All the dependencies are installed in SPYT automatically; therefore the scope value is Provided. They will be used for compilation only and will not be included in the .jar or run.

All possible values for spytVersion can be found here under the spyt/* or spyt-spark/* tag.


val sparkVersion = "3.2.2"
val spytVersion = "2.4.1"

libraryDependencies ++= Seq(
    // Spark dependencies
    "org.apache.spark" %% "spark-core" % sparkVersion % Provided,
    "org.apache.spark" %% "spark-sql" % sparkVersion % Provided,
    // SPYT library
    "tech.ytsaurus" %% "spark-yt-data-source" % spytVersion % Provided
)

Build

The example code has been built using the sbt assembly command and posted to YTsaurus: //home/spark/examples/scala-examples-assembly-0.1.jar.

Starting jobs

Before running jobs from the example, you need to launch your SPYT cluster or find out the discovery-path for an already running cluster.

Jobs are started via the spark-submit-yt utility.

spark-submit-yt \
  --proxy ${YT_PROXY} \
  --discovery-path ${SPYT_DISCOVERY_PATH} \
  --deploy-mode cluster \
  --class tech.ytsaurus.spyt.examples.GroupingExample \
  yt:///home/spark/examples/scala-examples-assembly-0.1.jar

Differences for submitting directly to YTsaurus (from version 1.76.0)
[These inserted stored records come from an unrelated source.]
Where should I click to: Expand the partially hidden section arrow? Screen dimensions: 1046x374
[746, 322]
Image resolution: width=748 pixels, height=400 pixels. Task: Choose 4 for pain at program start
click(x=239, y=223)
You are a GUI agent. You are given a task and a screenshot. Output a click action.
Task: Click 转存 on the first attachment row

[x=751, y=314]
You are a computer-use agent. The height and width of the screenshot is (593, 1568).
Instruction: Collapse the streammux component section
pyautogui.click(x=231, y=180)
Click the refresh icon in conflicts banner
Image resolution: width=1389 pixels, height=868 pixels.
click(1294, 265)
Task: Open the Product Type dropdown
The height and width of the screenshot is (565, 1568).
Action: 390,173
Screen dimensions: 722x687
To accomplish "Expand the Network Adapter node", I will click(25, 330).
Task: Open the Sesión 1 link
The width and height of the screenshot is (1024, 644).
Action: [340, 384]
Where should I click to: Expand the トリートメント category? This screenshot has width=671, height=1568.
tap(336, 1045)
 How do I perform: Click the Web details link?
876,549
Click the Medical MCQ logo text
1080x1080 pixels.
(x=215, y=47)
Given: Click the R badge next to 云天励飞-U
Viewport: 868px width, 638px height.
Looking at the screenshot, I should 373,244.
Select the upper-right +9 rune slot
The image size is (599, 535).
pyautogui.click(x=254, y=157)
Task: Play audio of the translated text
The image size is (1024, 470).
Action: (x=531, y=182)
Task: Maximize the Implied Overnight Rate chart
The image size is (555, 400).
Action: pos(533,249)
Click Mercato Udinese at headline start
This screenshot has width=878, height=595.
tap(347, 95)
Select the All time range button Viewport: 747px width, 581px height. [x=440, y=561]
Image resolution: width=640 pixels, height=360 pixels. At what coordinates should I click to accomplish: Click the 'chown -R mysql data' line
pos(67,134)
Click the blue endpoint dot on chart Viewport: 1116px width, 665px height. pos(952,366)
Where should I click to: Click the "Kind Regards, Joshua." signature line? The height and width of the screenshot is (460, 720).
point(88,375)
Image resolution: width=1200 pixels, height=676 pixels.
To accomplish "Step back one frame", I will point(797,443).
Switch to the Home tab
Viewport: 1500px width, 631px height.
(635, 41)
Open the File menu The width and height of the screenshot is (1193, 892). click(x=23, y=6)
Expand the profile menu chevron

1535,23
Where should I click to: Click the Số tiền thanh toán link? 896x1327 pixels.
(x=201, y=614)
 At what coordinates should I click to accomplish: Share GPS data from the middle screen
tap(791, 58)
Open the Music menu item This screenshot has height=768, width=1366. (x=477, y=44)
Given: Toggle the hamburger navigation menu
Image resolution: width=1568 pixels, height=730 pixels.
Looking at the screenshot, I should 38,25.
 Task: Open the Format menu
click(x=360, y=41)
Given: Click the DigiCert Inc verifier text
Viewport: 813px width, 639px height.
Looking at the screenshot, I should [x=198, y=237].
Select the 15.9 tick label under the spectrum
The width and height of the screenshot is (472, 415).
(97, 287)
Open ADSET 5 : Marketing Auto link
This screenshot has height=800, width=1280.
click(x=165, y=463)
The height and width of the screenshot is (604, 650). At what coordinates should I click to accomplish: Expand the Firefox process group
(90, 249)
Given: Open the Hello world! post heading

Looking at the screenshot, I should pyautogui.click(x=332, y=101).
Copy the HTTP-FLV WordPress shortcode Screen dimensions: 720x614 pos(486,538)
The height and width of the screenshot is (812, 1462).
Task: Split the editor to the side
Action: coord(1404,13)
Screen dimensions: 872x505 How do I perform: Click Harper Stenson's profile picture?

For submitting Spark tasks directly to YTsaurus a SparkSession object should be created according to Spark recommendations:

import org.apache.spark.SparkConf
import org.apache.spark.sql.SparkSession

object MySparkApplication {

    def main(args: Array[String]): Unit = {
        val conf = new SparkConf()
        val spark = SparkSession.builder.config(conf).getOrCreate()

        try {
            // Application code
        } finally {
            spark.stop()
        }
    }
}

In this case a standard spark-submit command should be used:

$ spark-submit \
  --master ytsaurus://${YT_PROXY} \
  --deploy-mode cluster \
  --class tech.ytsaurus.spyt.examples.GroupingExample \
  yt:///home/spark/examples/scala-examples-assembly-0.1.jar